Les autres protagonistes ont également tous un rapport avec la pièce de
Shakespeare. Luis, le mari de Carlota, est présenté comme une victime tout comme Ophélie ; coupable idéal selon l'inspecteur Davila, il ne supporte pas la prison où il apparaît comme un « pantin affalé sur la table des visites» (p. 30). Son suicide rappelle celui de la vraie Ophélie dans la pièce de
Shakespeare. Il est décrit comme un naufragé dans sa prison. Comme Ophélie, il a tout perdu : Carlota et ses amis qui se désintéressent vite de son sort.
Modolell, l'amant de Carlota devient un reflet d'Ophélie ; sa beauté particulière pourrait faire de lui un alter ego masculin de Carlota et expliquer leur rapprochement.
Enfin Pepa, l'amie de Carlota est décrite comme une sorte d'anti Ophélie ; elle est exubérante, superficielle, trop sensuelle, vulgaire même.
Quant à Ventos, le narrateur, je le situe entre
Hamlet et
Othello.
L'écriture de Vásquez Montalbán est celle d'un homme cultivé, amateur de littérature et d'art, poète au début de sa carrière littéraire. Dépositaire de l'histoire d'Ophélie d'
Hamlet, il se l'approprie tout en donnant dans son roman la place d'honneur à ses sources, la pièce de
Shakespeare et le tableau de Millais. Il reprend à son compte dans
Ménage à quatre la représentation collective d'une figure envoutante et obsédante d'un mythe littéraire et pictural.

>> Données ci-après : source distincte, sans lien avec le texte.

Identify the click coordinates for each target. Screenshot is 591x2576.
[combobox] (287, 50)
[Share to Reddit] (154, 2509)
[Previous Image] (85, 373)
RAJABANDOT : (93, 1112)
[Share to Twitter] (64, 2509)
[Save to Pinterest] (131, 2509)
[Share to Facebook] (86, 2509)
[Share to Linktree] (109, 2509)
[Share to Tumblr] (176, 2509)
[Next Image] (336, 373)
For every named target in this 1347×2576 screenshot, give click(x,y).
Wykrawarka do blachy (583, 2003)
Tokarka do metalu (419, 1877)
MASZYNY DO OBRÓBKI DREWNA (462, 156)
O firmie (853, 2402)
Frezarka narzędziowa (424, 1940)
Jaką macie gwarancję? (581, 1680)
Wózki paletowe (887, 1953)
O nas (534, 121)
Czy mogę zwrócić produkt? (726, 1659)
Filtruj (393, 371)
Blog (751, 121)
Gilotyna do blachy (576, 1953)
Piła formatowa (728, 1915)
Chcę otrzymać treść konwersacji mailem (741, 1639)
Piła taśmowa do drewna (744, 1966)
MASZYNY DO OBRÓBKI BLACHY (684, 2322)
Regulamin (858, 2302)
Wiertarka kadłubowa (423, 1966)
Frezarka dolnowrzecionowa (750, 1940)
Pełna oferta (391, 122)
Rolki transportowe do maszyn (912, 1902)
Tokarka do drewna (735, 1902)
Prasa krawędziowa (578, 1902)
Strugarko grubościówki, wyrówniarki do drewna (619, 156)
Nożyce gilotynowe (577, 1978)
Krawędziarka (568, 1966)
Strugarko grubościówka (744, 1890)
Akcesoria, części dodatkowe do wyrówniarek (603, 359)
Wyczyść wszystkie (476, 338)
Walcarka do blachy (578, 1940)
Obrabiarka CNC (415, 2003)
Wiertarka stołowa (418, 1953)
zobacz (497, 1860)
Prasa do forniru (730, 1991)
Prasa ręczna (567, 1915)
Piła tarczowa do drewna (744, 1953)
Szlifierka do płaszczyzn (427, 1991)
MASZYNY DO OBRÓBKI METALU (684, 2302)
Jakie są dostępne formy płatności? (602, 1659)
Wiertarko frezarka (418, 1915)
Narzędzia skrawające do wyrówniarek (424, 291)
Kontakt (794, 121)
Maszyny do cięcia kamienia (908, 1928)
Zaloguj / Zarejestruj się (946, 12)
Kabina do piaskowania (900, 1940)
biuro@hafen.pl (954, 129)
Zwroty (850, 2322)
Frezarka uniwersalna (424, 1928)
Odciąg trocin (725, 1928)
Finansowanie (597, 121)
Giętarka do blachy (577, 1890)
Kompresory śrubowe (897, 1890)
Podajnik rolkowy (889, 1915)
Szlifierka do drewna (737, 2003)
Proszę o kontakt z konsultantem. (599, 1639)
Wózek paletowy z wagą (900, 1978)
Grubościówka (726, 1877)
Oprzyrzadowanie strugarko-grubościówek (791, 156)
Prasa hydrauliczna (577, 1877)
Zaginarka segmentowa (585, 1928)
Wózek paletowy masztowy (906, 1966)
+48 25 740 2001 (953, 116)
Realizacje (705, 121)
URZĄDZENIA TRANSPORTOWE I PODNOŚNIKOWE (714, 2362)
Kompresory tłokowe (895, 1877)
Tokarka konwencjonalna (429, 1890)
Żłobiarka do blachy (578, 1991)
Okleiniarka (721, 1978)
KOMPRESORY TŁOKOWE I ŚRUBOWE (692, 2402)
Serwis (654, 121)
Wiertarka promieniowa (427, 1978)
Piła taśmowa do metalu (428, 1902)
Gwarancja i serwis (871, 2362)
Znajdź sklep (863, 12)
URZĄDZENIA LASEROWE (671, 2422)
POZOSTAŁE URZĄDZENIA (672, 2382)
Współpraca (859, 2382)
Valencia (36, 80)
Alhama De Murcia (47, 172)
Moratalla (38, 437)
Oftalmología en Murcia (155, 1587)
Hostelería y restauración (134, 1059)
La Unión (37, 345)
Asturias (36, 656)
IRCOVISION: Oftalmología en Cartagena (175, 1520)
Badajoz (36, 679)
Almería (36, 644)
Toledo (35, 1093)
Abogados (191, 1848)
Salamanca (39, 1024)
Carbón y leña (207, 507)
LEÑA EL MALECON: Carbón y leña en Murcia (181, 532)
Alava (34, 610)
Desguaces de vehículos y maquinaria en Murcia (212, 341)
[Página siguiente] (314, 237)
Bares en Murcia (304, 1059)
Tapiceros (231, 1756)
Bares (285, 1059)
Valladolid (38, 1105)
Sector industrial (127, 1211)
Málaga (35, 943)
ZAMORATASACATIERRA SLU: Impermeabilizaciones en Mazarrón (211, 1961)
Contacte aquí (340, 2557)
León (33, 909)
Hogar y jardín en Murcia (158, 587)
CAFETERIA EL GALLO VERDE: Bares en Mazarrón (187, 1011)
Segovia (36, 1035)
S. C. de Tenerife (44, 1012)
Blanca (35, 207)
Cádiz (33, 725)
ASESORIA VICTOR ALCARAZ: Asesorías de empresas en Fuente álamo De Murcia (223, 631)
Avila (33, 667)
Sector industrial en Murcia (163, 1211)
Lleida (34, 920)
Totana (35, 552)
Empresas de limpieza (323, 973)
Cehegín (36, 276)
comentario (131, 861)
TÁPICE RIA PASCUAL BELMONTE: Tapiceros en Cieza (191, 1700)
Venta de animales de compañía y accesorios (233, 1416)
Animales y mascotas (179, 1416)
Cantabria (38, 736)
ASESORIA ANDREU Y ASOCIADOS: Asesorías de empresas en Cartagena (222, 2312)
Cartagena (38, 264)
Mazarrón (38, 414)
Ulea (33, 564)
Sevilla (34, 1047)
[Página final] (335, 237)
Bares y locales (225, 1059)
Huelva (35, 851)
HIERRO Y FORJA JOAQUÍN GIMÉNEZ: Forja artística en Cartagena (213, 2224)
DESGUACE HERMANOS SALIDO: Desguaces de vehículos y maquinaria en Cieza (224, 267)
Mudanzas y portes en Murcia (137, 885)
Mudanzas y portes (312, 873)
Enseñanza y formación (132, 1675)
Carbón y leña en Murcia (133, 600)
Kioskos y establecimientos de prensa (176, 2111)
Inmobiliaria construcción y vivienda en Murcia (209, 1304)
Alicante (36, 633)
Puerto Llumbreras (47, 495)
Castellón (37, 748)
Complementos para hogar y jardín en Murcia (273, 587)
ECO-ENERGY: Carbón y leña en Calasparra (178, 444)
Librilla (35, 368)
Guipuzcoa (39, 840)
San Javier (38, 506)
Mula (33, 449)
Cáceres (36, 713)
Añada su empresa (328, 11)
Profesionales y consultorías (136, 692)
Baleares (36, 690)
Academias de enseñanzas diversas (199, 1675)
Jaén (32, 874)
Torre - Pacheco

Vásquez Montalbán reprend le mythe à la fois comme un mythe de situation, c'est-à-dire en plaçant son personnage de Carlota dans la situation et dans les attitudes d'Ophélie mais également en utilisant le mythe de l'héroïne, c'est-à-dire en substituant souvent le prénom Ophélie au vraie prénom de Carlota pour parler d'elle. Faut-il y voir une vénération des modèles (
Shakespeare et Millais), une volonté de rivaliser avec eux, de les supplanter ? Je préfère y voir un hommage, un désir de donner une dimension supplémentaire à l'intrigue policière dans un souci d'esthétique et de mise en valeur de l'écriture.